===== Given data

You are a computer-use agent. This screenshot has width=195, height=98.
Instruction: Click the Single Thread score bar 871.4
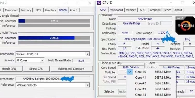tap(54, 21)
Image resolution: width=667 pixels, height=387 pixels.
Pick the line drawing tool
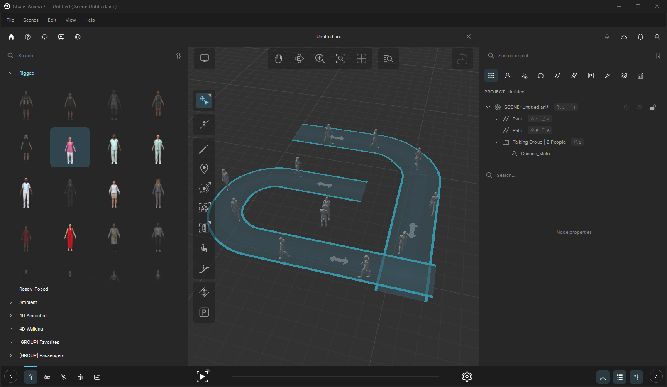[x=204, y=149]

==========
===== Given data

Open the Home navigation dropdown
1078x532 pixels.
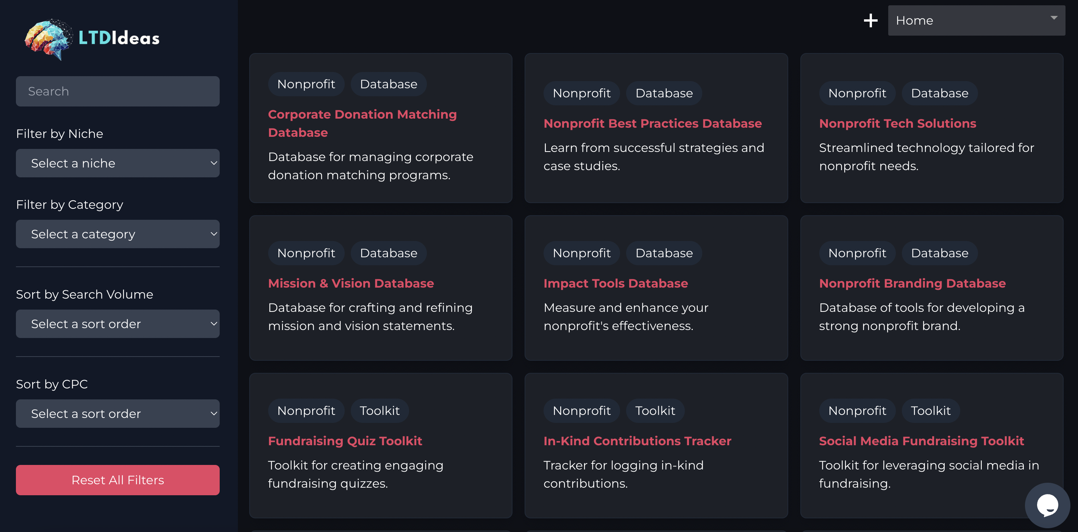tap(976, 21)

==========

# Task goal
Pull out every line of the records above that contains the word "width".

# Answer to the exercise
You are a computer-use agent. This screenshot has width=195, height=98.
Image resolution: width=667 pixels, height=387 pixels.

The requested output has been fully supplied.